Samsung SSD 990 Pro in RAID 1 on Servers - Disks Vanishing Issue

Posted by Otherwise-Ad-424@reddit | buildapc | View on Reddit | 20 comments

First reddit post!

I've seen very technical questions/issues on R so here I am!

We have been using Samsung 990 Pro in several servers. We are aware that it doesn't have power protection like a PM9A3 but it's way faster so practical for many use cases.
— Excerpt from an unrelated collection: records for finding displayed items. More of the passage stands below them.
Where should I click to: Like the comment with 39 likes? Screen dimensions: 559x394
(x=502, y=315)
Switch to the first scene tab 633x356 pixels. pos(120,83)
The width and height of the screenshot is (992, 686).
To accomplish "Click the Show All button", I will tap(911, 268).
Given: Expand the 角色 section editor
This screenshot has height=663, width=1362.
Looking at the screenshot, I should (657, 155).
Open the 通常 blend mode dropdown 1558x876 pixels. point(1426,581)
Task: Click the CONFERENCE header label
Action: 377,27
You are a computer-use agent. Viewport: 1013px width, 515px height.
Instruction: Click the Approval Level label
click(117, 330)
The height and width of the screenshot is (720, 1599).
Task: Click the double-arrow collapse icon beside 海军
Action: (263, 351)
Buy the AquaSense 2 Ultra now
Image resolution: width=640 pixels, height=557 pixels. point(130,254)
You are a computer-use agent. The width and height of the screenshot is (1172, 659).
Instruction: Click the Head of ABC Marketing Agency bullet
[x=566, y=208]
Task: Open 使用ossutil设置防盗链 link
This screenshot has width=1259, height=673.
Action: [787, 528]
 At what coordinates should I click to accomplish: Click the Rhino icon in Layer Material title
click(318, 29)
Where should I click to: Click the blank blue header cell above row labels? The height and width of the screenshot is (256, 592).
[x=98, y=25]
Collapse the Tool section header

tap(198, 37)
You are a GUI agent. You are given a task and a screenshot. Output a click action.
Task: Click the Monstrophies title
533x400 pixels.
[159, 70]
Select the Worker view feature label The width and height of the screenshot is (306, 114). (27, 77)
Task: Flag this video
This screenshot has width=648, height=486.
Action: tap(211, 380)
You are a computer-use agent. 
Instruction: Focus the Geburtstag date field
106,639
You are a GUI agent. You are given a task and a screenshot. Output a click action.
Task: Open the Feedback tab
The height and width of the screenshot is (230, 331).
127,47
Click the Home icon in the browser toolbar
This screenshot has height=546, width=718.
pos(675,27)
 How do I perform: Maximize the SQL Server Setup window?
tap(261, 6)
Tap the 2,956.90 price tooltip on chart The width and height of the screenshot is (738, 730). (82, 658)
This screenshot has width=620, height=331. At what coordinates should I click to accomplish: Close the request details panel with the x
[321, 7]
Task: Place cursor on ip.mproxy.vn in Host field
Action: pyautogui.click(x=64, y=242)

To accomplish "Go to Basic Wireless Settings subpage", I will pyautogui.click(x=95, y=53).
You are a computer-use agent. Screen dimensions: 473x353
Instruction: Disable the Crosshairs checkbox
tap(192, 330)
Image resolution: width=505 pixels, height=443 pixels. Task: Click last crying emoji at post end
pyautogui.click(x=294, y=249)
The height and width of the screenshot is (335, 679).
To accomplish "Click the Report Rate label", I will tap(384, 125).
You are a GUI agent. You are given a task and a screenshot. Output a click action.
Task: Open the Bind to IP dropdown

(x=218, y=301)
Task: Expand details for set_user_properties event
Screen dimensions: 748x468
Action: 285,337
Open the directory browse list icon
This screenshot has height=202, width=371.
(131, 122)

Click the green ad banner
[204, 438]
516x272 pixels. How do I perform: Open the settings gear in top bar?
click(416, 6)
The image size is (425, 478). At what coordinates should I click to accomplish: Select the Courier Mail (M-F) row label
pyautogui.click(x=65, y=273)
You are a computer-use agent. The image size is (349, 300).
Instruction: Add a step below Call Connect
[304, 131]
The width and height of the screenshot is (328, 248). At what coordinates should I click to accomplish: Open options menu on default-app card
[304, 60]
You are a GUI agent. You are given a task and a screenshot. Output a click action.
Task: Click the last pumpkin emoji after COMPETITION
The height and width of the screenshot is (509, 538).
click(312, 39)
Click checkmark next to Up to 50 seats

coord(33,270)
We are using for some of our servers this Motherboard: AsRock B650D4U-2L2T, to fit 2 SSDs in Raid1, we are using PCIe to M.2 adapters (like this one):

[PCIe to M.2](

Some servers are very stable, others seems to "loose" one drive once in a while. We don't know why but we get this from syslog/kernel in Linux:

[136244.461088] nvme nvme1: I/O 177 QID 7 timeout, aborting
[136244.461105] nvme nvme1: I/O 852 QID 12 timeout, aborting
[136244.461112] nvme nvme1: I/O 853 QID 12 timeout, aborting
[136244.557074] nvme nvme1: I/O 309 QID 3 timeout, aborting
[136275.185578] nvme nvme1: I/O 309 QID 3 timeout, reset controller
[136281.325896] nvme nvme1: I/O 18 QID 0 timeout, reset controller
[136357.126884] nvme nvme1: Device not ready; aborting reset, CSTS=0x1
[136357.159275] nvme nvme1: Abort status: 0x371
[136357.159278] nvme nvme1: Abort status: 0x371
[136357.159279] nvme nvme1: Abort status: 0x371
[136357.159280] nvme nvme1: Abort status: 0x371
[136377.703231] nvme nvme1: Device not ready; aborting reset, CSTS=0x1
[136377.703256] nvme nvme1: Removing after probe failure status: -19
[136398.247561] nvme nvme1: Device not ready; aborting reset, CSTS=0x1
[136398.247959] nvme1n1: detected capacity change from 3907029168 to 0
[136398.247963] blk_update_request: I/O error, dev nvme1n1, sector 0 op 0x1:(WRITE) flags 0x800 phys_seg 0 prio class 0
[136398.247965] blk_update_request: I/O error, dev nvme1n1, sector 687804416 op 0x1:(WRITE) flags 0x800 phys_seg 1 prio class 0
[136398.247969] blk_update_request: I/O error, dev nvme1n1, sector 2599914832 op 0x1:(WRITE) flags 0x0 phys_seg 1 prio class 0
[136398.247980] blk_update_request: I/O error, dev nvme1n1, sector 2203664 op 0x1:(WRITE) flags 0x20800 phys_seg 1 prio class 0
[136398.247988] md/raid1:md1: Disk failure on nvme1n1p2, disabling device.

As this Raid1 has the system partition, sometimes it has impact on the system stability

We did investigate if this could be a firmware issue, but 3B2QJXD7 firmware seems to be relatively stable (although 4B2QJXD7 does exist).

Anyone have good advice on how to find the root cause of the disk randomly disconnecting?

Smartctl reports no specific issues. Are there any other logs to check besides syslog and dmesg? Could this be related to a temperature problem, as the active disks appear to be more affected?